Io vedo poca presenza sul territorio, sia per quanto riguarda i deputati sia gli assessori della Giunta Musumeci. Pochi giorni addietro, mi sono permesso di contattare un deputato che è anche assessore regionale per un problema posto da alcuni cittadini di Marsala, ma aspetto ancora dopo cinque giorni e rilancio, affinché mi possa richiamare. Lo chiedono dei cittadini per alcune problematiche relative alla riabilitazione dei bambini disabili. Mancata presenza e senza dialogo con il territorio, significa non dare risposte e non dare un servizio alla cittadinanza.

Guiana, parliamo di Erice, dove si voterà a maggio. Voi di AmoTrapani avete presentato AmoErice in alternativa all’attuale sindaco Daniela Toscano. Avete trovato il candidato sindaco?

La coalizione è unita, mi auguro che a breve possa chiudere su un nominativo e dare la nostra proposta progettuale ai cittadini, perché prima vengono i progetti e poi tutto il resto. Noi non siamo contro qualcuno, siamo per governare Erice diversamente da come è stato fatto. Proporremo il nostro programma ai cittadini che ci indicheranno la rotta e che ci danno la possibilità di rappresentarli al consiglio comunale e chi lo sa magari pure il prossimo sindaco. Su Erice ci sono diverse problematiche. Il Comune di Erice è un po’ avanti rispetto a Trapani, dai rubinetti, infatti, esce dell’acqua che sembra Coca cola o Fanta. Un buon amministratore deve pensare alla condotta che passa all’interno del proprio comune e deve lottare per i cittadini di Erice che non sono cittadini di serie B.

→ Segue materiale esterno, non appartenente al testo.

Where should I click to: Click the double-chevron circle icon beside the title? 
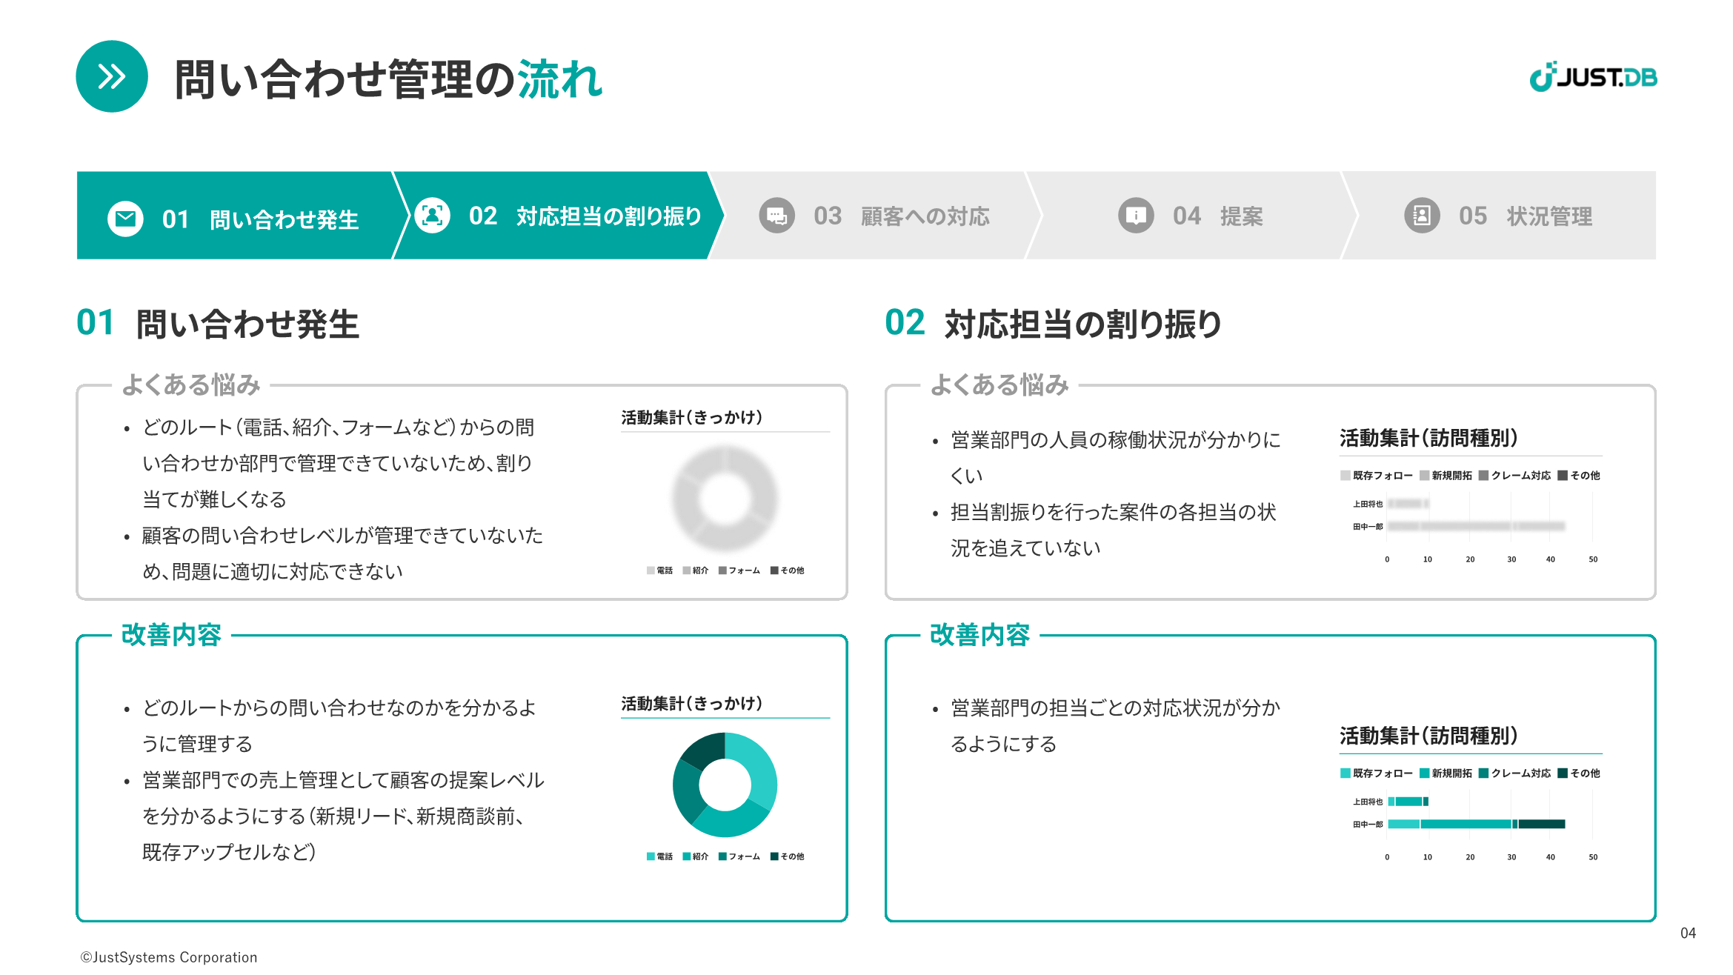(x=112, y=76)
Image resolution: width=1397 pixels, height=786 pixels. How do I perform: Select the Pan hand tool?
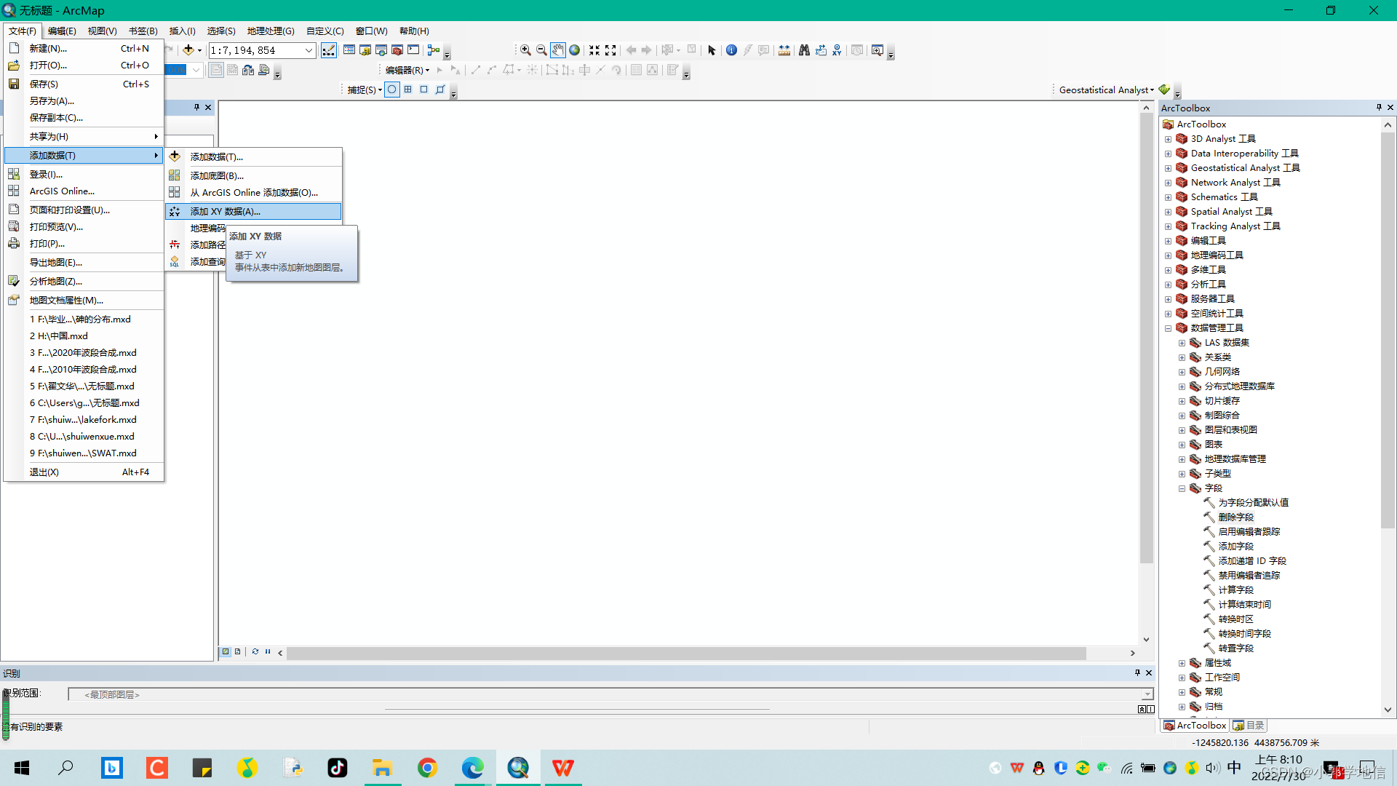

L’operazione su Erice non può inclinare i rapporti con Tranchida che lei ha sostenuto nel 2018?

Io ho sostenuto l’amministrazione Tranchida, anzi, sono uno degli artefici della candidatura di Giacomo Tranchida Trapani, ho stima per la persona, ho firmato un patto per la città di Trapani, non ho firmato una cambiale in bianco, non ho firmato un patto che riguardi l’intera provincia o regione, a me interessa il buon governo e che vengano attuati i buoni progetti su Trapani, su Erice la pensiamo in maniera diversa, non accetto imposizioni di alcuni tipo, ho notato che c’è un’imposizione sulla figura di Daniela Toscano e ci siamo divisi su Erice, ma comunque garantiamo che il programma su Trapani venga rispettato.

Spostiamoci più avanti, lei riappoggerebbe il sindaco di Trapani?

Sono dell’idea che si debba dialogare abbondantemente. Dopo le elezioni ericine mi auguro che i toni si stemperino e si torni alla politica del dialogo, noi non mettiamo bandierine sui territori, per noi l’interesse esclusivo è quello dei cittadini.

La lista AmoErice è pronta?

La lista è pronta, con tanti giovani ed è competitiva. Mi auguro che la lista sia la più forte della nostra coalizione. Abbiamo diversi esponenti che hanno deciso di scendere in campo con noi. Si attende questa riunione della coalizione per decidere il sindaco, preparare e presentare il programma e a seguire i diversi candidati.